## Work instruction
What you return must match the records character for character.

## Records for this task
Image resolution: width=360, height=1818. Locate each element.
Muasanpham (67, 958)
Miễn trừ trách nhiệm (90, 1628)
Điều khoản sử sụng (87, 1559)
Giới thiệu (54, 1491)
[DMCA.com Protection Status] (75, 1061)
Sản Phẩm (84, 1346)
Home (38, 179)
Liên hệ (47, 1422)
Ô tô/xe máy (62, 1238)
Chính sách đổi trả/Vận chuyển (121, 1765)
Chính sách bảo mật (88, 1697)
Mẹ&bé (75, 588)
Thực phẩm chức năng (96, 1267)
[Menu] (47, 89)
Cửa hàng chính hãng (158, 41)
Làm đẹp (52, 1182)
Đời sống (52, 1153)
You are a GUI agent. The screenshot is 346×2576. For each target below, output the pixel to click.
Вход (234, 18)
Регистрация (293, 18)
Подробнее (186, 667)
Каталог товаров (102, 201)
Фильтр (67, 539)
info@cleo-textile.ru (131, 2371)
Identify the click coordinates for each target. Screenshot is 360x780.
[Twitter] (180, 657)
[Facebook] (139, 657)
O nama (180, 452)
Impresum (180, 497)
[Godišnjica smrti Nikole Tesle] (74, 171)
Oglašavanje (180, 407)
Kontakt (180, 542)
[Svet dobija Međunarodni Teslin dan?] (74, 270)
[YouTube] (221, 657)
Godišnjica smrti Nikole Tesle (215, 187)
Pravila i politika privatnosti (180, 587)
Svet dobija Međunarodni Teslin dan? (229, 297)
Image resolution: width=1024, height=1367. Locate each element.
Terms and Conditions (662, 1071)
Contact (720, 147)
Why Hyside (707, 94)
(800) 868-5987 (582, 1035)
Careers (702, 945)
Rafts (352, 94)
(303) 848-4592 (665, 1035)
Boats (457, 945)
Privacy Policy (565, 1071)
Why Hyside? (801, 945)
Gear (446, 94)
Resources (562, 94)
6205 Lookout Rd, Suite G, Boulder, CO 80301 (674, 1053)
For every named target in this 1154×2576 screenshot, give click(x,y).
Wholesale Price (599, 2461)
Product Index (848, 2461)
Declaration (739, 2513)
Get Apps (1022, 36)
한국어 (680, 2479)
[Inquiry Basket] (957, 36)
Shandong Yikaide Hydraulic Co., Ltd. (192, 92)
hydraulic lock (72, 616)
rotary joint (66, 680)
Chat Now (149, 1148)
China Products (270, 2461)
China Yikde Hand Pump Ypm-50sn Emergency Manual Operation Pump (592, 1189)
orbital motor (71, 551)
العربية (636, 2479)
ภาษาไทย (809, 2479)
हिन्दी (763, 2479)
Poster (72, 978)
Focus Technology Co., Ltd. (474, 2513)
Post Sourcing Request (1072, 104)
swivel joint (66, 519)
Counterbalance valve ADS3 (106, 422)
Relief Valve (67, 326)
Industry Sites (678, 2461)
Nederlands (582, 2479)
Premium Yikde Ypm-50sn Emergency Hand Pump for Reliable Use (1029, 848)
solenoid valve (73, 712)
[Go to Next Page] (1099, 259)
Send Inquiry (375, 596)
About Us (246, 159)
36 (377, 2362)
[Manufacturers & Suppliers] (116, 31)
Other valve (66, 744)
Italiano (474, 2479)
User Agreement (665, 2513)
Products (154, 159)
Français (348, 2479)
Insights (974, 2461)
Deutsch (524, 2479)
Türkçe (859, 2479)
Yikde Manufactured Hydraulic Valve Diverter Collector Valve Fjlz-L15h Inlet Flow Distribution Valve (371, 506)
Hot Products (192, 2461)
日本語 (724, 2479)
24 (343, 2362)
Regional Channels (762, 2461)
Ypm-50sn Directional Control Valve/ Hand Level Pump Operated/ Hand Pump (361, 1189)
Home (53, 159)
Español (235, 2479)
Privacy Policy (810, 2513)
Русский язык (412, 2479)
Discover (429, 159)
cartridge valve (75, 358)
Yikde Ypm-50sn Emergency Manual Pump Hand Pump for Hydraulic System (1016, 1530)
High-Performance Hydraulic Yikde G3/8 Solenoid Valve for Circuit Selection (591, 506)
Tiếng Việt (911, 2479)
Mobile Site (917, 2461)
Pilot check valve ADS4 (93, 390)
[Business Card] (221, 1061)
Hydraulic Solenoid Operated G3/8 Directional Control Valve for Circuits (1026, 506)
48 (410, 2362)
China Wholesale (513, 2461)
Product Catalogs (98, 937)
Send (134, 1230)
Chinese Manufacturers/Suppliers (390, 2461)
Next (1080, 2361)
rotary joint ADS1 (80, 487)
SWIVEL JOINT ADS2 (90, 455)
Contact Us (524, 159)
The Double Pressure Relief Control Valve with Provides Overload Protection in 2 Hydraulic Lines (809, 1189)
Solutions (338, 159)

## Solution to the problem
Image resolution: width=360, height=1818. Locate each element.
Muasanpham (67, 958)
Miễn trừ trách nhiệm (90, 1628)
Điều khoản sử sụng (87, 1559)
Giới thiệu (54, 1491)
[DMCA.com Protection Status] (75, 1061)
Sản Phẩm (84, 1346)
Home (38, 179)
Liên hệ (47, 1422)
Ô tô/xe máy (62, 1238)
Chính sách đổi trả/Vận chuyển (121, 1765)
Chính sách bảo mật (88, 1697)
Mẹ&bé (75, 588)
Thực phẩm chức năng (96, 1267)
[Menu] (47, 89)
Cửa hàng chính hãng (158, 41)
Làm đẹp (52, 1182)
Đời sống (52, 1153)
You are a GUI agent. The screenshot is 346×2576. For each target below, output the pixel to click.
Вход (234, 18)
Регистрация (293, 18)
Подробнее (186, 667)
Каталог товаров (102, 201)
Фильтр (67, 539)
info@cleo-textile.ru (131, 2371)
Identify the click coordinates for each target. Screenshot is 360x780.
[Twitter] (180, 657)
[Facebook] (139, 657)
O nama (180, 452)
Impresum (180, 497)
[Godišnjica smrti Nikole Tesle] (74, 171)
Oglašavanje (180, 407)
Kontakt (180, 542)
[Svet dobija Međunarodni Teslin dan?] (74, 270)
[YouTube] (221, 657)
Godišnjica smrti Nikole Tesle (215, 187)
Pravila i politika privatnosti (180, 587)
Svet dobija Međunarodni Teslin dan? (229, 297)
Image resolution: width=1024, height=1367. Locate each element.
Terms and Conditions (662, 1071)
Contact (720, 147)
Why Hyside (707, 94)
(800) 868-5987 (582, 1035)
Careers (702, 945)
Rafts (352, 94)
(303) 848-4592 (665, 1035)
Boats (457, 945)
Privacy Policy (565, 1071)
Why Hyside? (801, 945)
Gear (446, 94)
Resources (562, 94)
6205 Lookout Rd, Suite G, Boulder, CO 80301 (674, 1053)
For every named target in this 1154×2576 screenshot, give click(x,y).
Wholesale Price (599, 2461)
Product Index (848, 2461)
Declaration (739, 2513)
Get Apps (1022, 36)
한국어 (680, 2479)
[Inquiry Basket] (957, 36)
Shandong Yikaide Hydraulic Co., Ltd. (192, 92)
hydraulic lock (72, 616)
rotary joint (66, 680)
Chat Now (149, 1148)
China Products (270, 2461)
China Yikde Hand Pump Ypm-50sn Emergency Manual Operation Pump (592, 1189)
orbital motor (71, 551)
العربية (636, 2479)
ภาษาไทย (809, 2479)
हिन्दी (763, 2479)
Poster (72, 978)
Focus Technology Co., Ltd. (474, 2513)
Post Sourcing Request (1072, 104)
swivel joint (66, 519)
Counterbalance valve ADS3 (106, 422)
Relief Valve (67, 326)
Industry Sites (678, 2461)
Nederlands (582, 2479)
Premium Yikde Ypm-50sn Emergency Hand Pump for Reliable Use (1029, 848)
solenoid valve (73, 712)
[Go to Next Page] (1099, 259)
Send Inquiry (375, 596)
About Us (246, 159)
36 (377, 2362)
[Manufacturers & Suppliers] (116, 31)
Other valve (66, 744)
Italiano (474, 2479)
User Agreement (665, 2513)
Products (154, 159)
Français (348, 2479)
Insights (974, 2461)
Deutsch (524, 2479)
Türkçe (859, 2479)
Yikde Manufactured Hydraulic Valve Diverter Collector Valve Fjlz-L15h Inlet Flow Distribution Valve (371, 506)
Hot Products (192, 2461)
日本語 (724, 2479)
24 (343, 2362)
Regional Channels (762, 2461)
Ypm-50sn Directional Control Valve/ Hand Level Pump Operated/ Hand Pump (361, 1189)
Home (53, 159)
Español (235, 2479)
Privacy Policy (810, 2513)
Русский язык (412, 2479)
Discover (429, 159)
cartridge valve (75, 358)
Yikde Ypm-50sn Emergency Manual Pump Hand Pump for Hydraulic System (1016, 1530)
High-Performance Hydraulic Yikde G3/8 Solenoid Valve for Circuit Selection (591, 506)
Tiếng Việt (911, 2479)
Mobile Site (917, 2461)
Pilot check valve ADS4 (93, 390)
[Business Card] (221, 1061)
Hydraulic Solenoid Operated G3/8 Directional Control Valve for Circuits (1026, 506)
48 (410, 2362)
China Wholesale (513, 2461)
Product Catalogs (98, 937)
Send (134, 1230)
Chinese Manufacturers/Suppliers (390, 2461)
Next (1080, 2361)
rotary joint ADS1 (80, 487)
SWIVEL JOINT ADS2 (90, 455)
Contact Us (524, 159)
The Double Pressure Relief Control Valve with Provides Overload Protection in 2 Hydraulic Lines (809, 1189)
Solutions (338, 159)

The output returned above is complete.